INPUT DATA: Begin

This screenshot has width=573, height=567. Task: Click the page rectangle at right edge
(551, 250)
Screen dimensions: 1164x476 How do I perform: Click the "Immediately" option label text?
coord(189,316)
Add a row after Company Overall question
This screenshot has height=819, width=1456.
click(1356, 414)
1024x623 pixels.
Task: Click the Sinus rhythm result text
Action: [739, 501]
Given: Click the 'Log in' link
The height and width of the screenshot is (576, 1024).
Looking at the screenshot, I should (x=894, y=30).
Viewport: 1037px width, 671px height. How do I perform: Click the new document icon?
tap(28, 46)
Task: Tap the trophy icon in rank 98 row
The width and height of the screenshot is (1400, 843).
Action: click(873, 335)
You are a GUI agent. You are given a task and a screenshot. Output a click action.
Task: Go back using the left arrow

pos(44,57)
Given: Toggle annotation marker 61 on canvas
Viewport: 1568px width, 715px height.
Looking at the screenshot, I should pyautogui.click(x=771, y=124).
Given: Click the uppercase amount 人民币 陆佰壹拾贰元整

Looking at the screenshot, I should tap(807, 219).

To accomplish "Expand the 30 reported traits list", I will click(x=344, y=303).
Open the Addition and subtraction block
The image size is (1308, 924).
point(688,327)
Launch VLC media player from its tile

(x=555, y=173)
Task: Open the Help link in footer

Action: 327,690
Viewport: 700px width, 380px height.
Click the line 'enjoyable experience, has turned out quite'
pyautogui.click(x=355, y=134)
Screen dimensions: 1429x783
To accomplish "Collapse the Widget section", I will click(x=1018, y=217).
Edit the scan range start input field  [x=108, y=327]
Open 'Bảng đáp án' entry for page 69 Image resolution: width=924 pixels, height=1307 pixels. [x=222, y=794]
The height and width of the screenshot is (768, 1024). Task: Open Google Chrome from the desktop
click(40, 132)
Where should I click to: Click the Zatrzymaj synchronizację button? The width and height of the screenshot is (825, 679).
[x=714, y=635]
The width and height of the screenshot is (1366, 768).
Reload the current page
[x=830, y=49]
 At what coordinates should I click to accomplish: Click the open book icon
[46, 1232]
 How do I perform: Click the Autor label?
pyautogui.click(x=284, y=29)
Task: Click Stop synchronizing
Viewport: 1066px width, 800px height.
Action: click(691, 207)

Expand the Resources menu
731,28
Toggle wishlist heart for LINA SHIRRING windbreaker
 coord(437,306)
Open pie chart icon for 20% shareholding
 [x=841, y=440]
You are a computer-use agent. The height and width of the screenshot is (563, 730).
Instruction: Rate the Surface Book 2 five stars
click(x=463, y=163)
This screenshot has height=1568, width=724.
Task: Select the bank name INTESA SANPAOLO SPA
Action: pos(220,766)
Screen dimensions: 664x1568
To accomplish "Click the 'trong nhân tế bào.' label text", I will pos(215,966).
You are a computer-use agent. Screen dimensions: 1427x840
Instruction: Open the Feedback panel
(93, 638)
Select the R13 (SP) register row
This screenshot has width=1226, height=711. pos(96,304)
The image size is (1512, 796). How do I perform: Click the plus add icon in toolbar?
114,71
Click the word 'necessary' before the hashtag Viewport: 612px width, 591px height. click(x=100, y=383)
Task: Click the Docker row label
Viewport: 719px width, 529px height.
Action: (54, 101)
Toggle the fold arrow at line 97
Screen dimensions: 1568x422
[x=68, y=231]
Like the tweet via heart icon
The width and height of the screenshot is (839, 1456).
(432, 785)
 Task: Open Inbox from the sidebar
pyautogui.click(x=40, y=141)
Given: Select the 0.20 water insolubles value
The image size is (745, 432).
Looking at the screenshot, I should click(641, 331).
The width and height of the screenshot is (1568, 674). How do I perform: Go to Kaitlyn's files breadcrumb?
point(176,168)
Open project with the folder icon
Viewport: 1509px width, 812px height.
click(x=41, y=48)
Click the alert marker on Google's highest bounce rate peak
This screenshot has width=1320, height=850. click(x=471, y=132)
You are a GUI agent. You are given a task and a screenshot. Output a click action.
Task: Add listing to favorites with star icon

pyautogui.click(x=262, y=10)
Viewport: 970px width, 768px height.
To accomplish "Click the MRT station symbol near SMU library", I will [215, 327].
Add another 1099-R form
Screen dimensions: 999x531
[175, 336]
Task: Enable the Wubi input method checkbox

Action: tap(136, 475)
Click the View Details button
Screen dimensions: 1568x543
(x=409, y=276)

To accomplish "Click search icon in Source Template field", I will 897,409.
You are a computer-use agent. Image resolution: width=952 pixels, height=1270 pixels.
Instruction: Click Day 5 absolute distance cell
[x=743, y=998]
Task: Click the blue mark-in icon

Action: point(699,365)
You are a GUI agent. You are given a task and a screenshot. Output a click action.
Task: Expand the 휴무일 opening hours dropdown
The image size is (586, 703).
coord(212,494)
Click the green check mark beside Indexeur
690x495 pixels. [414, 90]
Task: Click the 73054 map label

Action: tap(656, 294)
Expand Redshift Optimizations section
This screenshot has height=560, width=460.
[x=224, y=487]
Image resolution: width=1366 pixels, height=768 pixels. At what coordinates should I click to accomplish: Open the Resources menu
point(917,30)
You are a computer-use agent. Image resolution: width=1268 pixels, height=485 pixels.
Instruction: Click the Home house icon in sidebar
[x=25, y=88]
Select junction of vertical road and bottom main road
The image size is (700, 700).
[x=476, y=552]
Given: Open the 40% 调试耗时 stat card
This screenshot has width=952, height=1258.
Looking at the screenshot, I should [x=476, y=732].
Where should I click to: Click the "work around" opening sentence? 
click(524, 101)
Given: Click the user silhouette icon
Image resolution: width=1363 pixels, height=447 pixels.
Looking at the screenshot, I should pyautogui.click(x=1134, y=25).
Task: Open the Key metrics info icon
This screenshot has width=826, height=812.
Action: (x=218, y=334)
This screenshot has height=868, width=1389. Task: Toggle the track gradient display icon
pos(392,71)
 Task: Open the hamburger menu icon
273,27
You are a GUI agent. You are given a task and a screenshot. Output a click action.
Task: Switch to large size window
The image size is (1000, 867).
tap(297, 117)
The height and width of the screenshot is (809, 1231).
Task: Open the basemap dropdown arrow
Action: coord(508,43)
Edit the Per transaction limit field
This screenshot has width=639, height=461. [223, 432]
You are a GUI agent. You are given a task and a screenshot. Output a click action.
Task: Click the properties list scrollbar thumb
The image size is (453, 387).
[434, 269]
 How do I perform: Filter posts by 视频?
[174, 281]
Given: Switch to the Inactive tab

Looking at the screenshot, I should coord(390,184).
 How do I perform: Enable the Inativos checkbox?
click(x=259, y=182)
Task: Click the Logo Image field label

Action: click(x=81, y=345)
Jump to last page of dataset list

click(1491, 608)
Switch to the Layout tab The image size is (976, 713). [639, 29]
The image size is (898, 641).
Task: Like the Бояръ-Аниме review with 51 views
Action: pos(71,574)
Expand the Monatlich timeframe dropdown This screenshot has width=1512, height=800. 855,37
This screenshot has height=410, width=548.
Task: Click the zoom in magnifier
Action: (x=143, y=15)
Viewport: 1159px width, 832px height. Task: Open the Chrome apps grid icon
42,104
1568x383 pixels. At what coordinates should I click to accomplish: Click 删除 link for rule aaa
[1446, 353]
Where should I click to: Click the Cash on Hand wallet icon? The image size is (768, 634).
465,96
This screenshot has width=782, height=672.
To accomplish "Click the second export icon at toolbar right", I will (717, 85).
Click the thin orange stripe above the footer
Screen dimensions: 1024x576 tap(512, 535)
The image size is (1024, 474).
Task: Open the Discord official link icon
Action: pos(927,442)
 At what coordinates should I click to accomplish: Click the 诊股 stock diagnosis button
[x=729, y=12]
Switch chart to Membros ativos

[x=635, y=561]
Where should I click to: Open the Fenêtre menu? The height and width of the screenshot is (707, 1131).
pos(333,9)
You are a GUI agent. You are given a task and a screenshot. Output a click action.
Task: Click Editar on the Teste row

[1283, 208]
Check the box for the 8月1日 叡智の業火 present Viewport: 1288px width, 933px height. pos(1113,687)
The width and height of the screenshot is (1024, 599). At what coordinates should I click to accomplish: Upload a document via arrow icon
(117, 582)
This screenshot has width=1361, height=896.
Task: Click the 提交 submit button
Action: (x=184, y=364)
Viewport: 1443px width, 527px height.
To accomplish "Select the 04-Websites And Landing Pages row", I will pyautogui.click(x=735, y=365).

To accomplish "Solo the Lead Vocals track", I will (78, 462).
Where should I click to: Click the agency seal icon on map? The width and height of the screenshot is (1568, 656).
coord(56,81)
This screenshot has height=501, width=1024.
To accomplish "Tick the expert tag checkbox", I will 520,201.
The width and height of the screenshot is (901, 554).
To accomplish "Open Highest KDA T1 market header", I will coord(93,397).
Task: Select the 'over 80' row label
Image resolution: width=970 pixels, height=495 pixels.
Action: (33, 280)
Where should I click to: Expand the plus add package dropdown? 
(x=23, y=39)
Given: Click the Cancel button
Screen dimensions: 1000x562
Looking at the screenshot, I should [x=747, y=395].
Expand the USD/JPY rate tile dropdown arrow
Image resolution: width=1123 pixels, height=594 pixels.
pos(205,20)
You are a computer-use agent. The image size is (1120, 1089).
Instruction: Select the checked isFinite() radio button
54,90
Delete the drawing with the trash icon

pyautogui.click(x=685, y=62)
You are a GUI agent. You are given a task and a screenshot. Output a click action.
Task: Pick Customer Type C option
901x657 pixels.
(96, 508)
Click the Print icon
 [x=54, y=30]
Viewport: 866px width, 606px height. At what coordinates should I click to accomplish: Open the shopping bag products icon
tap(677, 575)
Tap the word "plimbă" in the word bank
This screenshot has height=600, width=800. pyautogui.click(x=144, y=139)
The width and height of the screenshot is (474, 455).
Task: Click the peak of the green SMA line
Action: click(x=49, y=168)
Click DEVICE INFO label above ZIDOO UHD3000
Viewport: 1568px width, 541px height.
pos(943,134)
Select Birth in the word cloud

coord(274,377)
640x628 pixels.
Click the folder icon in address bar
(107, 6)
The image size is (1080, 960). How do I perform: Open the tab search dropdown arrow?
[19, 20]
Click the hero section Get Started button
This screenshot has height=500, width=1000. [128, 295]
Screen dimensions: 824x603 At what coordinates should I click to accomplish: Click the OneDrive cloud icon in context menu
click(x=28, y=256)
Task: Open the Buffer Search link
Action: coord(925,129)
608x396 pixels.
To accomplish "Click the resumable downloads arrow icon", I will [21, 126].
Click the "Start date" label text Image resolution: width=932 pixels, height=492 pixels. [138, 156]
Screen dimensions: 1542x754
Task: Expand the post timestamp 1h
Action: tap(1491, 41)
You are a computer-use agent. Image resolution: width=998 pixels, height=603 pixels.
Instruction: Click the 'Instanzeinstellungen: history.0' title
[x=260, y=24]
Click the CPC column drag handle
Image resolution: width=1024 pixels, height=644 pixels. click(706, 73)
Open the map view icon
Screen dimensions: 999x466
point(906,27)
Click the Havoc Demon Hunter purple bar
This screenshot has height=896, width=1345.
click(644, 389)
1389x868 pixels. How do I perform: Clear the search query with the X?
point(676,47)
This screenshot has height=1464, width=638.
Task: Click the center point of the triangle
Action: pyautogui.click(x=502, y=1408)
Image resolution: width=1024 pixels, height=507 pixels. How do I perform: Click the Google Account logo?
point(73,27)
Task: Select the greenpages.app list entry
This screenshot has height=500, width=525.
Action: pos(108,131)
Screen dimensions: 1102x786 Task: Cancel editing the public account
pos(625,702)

INPUT DATA: End

WHAT YOU WILL DO → Return every line holding the word "entry" from the records.

RESPONSE TO THE TASK →
Open 'Bảng đáp án' entry for page 69 Image resolution: width=924 pixels, height=1307 pixels. [x=222, y=794]
Task: Select the greenpages.app list entry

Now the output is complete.